Do you think there's a basic difference between men and women besides their physiology?

That's not a "besides," because the physiology alone determines so much. Look at what it means for a woman to go through menopause, for instance. I can understand what's going on with people who are on drugs. Then I think, how much more is going on with people on drugs that the body produces at a given time? A teenager getting hot on sex presents the same situation. Something is happening in the body that is very strong stuff and often not understood. Things happening to males and females are of such a nature that we haven't begun to learn the vocabulary of what they're all about. I believe men and women have a different way of looking at the universe, maybe based on physiology. Men by and large look at the universe in discrete detail, like particles in particle physics, everything boom, boom, boom, boom, boom, boom. I believe women see the universe as a lot more connected, like waves. Whether or not this difference is due to physiology is, at this point, a moot issue. Maybe the viewpoint happened in their soul, and they chose a female or a male body.

Blessing.

One of the greatest needs this planet has for healing is blessing. It is underblessed. Underblessed reality is like empty calories. It takes elders to offer blessings. What a blessing achieves is the enlargement of the possiblities for good. Like an enzyme for growth, like a catalyst in a chemical process the blessings serves to offer the dynamic help that makes a process clear the barriers.

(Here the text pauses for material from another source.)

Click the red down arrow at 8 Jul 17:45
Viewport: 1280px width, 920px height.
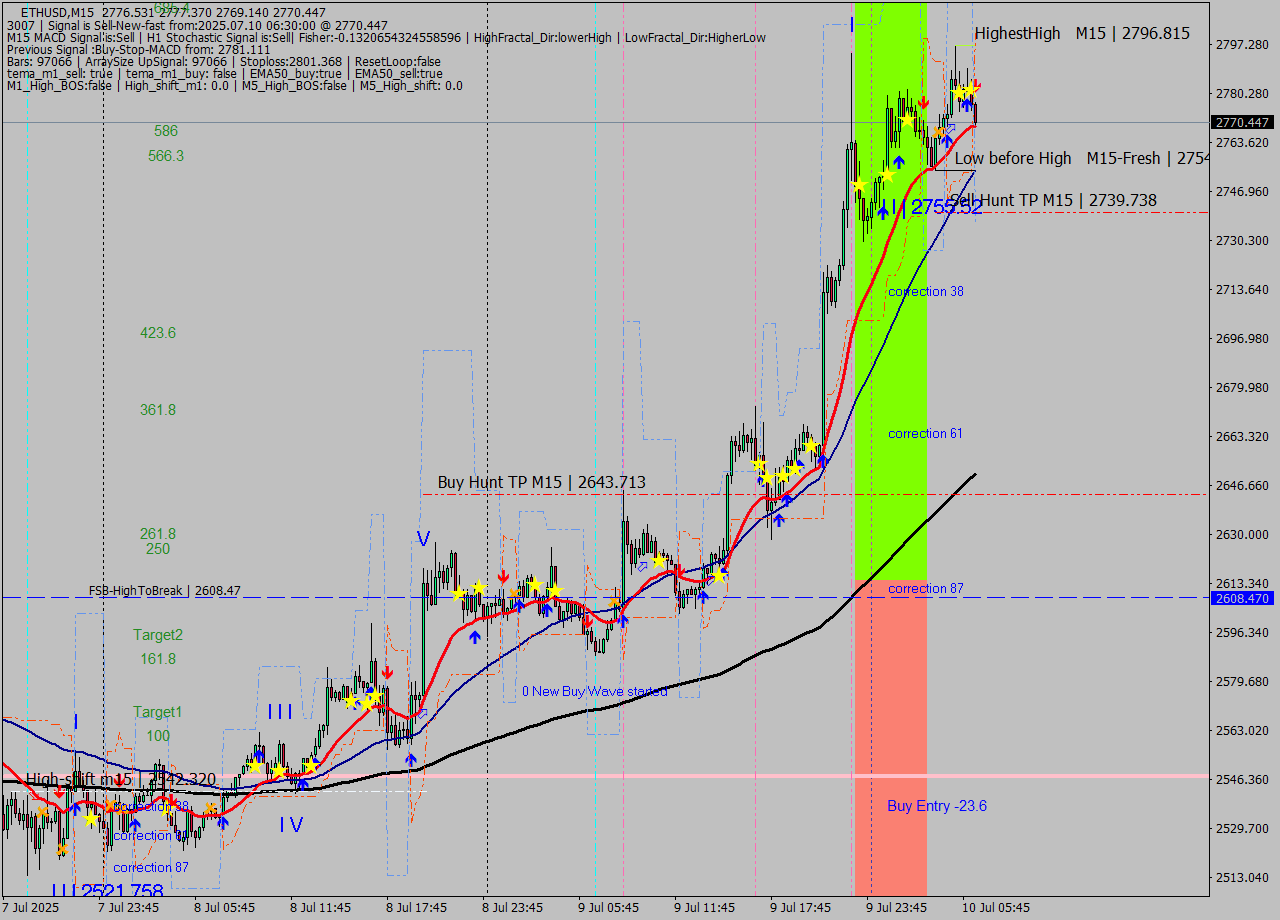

We need people who have learned to offer blessing. I want to ask the reader who followed me to this point to join with me in blessing the planet, the next generation, all species, all good intentions in people's hearts, all those who face burn-out in their service to others, to the scientists and physicians who work on finding cures for cancer and AIDS, for prisoners in our penal systems who want to start a new and better life, for the prisoners of conscience to be freed, for warring nations to find the way to peace and cooperation, for those whose time has come to leave their body to be able to do so serenely and aware, for the children about to be born to become agents of blessing.